━━ Input records ━━
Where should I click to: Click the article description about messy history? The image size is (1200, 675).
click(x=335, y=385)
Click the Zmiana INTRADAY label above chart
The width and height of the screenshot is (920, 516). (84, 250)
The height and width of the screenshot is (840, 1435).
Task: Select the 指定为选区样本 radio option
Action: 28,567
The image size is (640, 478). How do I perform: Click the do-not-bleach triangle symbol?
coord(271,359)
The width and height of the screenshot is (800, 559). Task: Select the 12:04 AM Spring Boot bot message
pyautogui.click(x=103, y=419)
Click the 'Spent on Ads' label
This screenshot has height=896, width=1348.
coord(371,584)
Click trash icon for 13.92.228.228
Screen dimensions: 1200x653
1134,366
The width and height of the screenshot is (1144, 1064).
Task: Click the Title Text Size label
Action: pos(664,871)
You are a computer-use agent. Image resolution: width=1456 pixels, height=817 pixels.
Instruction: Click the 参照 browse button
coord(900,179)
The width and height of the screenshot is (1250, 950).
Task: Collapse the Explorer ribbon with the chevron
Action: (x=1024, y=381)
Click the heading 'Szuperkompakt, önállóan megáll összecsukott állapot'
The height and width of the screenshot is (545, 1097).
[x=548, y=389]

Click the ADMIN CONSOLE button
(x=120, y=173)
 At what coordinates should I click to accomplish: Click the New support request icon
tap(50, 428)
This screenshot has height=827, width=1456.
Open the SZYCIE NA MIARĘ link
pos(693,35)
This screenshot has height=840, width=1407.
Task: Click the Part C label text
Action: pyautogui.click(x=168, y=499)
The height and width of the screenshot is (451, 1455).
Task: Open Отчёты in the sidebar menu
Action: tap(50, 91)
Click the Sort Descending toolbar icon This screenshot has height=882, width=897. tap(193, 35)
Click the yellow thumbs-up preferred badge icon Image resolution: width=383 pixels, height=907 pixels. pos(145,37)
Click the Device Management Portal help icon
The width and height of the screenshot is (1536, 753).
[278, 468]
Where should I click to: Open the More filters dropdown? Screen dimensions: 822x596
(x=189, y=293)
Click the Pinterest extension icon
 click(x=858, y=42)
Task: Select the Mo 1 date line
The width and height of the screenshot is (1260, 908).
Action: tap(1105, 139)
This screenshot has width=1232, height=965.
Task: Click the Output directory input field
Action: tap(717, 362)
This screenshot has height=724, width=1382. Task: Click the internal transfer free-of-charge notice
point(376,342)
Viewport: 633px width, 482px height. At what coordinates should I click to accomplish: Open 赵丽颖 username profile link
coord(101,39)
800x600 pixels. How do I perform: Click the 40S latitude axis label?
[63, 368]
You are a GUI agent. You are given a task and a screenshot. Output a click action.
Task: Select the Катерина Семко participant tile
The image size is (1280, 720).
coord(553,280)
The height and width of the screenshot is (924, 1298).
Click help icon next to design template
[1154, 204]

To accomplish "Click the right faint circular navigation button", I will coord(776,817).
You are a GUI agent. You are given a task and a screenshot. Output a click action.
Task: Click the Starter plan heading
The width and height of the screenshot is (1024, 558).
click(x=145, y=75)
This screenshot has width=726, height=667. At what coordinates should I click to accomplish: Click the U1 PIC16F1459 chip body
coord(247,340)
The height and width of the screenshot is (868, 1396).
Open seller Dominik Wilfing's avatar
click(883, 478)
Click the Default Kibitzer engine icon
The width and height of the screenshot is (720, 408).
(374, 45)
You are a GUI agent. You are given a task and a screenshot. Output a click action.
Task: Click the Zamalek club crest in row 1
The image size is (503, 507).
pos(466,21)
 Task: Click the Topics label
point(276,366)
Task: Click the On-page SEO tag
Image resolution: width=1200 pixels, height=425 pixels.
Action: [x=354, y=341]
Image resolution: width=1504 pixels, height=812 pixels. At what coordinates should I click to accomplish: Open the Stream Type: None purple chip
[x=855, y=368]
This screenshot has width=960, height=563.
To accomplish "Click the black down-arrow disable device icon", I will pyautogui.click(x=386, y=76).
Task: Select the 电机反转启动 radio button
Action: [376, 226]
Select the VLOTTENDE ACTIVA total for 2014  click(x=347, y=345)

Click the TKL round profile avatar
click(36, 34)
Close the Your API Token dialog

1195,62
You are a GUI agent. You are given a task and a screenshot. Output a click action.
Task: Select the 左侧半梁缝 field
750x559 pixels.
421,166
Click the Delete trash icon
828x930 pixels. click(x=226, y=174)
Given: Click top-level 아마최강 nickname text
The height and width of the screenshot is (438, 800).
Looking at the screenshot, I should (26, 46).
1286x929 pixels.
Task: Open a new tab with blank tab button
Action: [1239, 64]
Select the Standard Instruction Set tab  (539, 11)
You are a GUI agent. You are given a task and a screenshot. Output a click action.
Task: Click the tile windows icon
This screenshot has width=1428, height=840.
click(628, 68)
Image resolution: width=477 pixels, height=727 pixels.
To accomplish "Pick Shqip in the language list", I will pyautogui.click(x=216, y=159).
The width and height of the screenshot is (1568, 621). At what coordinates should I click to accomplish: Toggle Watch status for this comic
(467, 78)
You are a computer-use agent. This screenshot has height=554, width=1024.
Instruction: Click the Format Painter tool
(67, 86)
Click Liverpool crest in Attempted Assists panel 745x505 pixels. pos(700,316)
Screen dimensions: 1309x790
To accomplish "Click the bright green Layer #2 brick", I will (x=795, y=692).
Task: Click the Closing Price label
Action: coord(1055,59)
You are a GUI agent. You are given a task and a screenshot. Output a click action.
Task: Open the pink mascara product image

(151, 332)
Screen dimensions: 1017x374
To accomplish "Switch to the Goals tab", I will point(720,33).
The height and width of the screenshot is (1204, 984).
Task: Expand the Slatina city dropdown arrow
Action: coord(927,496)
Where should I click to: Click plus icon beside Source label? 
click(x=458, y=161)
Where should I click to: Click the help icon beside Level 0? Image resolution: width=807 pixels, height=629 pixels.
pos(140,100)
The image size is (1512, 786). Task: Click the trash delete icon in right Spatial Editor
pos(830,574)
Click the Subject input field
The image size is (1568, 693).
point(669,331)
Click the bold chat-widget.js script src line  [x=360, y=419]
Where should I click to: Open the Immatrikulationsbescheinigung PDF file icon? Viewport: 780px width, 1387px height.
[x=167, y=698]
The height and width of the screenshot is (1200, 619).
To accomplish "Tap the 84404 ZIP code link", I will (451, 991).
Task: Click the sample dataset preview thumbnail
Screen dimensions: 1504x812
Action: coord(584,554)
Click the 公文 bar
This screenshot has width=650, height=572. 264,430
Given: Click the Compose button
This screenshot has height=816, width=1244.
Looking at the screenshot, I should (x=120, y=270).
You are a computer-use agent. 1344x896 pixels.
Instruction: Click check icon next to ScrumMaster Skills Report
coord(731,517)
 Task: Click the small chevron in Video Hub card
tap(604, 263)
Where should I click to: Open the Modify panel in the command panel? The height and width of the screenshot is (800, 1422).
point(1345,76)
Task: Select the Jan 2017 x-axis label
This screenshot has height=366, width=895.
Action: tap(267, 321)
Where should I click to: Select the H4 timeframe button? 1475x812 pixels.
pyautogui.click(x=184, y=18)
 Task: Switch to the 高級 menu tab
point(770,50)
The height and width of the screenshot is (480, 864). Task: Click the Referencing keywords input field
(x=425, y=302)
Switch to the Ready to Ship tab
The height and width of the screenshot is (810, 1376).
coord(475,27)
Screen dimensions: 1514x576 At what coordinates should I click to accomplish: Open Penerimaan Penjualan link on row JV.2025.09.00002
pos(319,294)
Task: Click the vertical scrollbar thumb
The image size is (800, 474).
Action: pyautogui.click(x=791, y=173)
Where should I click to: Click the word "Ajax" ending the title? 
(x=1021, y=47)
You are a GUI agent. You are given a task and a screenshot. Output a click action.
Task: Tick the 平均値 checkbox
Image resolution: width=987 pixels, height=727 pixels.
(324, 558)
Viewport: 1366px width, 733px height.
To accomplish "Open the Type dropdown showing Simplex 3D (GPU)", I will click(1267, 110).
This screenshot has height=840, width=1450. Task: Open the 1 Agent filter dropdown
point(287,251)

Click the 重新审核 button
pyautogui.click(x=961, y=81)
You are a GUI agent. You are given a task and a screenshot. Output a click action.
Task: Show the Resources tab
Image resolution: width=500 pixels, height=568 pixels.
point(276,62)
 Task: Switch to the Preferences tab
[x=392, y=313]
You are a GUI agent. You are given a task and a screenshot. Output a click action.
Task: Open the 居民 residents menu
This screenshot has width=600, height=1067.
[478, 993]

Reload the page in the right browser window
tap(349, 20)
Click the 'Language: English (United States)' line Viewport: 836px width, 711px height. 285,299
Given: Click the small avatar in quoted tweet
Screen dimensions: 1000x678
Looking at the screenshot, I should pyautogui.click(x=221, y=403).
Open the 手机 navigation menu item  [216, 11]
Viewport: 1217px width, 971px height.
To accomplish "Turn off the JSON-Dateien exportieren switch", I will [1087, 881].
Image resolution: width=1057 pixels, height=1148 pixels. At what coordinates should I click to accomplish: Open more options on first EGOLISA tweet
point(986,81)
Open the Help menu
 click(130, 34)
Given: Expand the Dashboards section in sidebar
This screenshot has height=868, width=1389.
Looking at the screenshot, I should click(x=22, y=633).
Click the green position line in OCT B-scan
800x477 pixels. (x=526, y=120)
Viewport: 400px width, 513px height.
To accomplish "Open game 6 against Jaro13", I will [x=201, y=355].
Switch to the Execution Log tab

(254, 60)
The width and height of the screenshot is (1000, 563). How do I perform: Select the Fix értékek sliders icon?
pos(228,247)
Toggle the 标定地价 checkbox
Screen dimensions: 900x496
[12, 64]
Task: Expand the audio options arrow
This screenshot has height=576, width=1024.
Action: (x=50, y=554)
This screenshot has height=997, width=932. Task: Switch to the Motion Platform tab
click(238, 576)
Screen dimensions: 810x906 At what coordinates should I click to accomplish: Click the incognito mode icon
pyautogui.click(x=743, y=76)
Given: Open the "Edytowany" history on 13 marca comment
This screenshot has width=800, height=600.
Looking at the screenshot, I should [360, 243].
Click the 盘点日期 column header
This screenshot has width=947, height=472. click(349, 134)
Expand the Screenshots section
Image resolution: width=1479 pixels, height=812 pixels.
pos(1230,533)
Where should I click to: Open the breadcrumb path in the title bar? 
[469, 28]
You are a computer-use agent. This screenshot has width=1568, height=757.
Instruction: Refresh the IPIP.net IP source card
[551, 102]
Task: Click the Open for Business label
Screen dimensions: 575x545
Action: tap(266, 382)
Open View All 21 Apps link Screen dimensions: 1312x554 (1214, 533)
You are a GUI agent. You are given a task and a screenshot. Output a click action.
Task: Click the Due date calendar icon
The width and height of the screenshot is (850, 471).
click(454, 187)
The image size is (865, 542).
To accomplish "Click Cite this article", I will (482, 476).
━━━
§ Task item:
Where in the records does the word "navigation" appear? Copy each line that holds it.

§ Task result:
To accomplish "Click the right faint circular navigation button", I will coord(776,817).
Open the 手机 navigation menu item  [216, 11]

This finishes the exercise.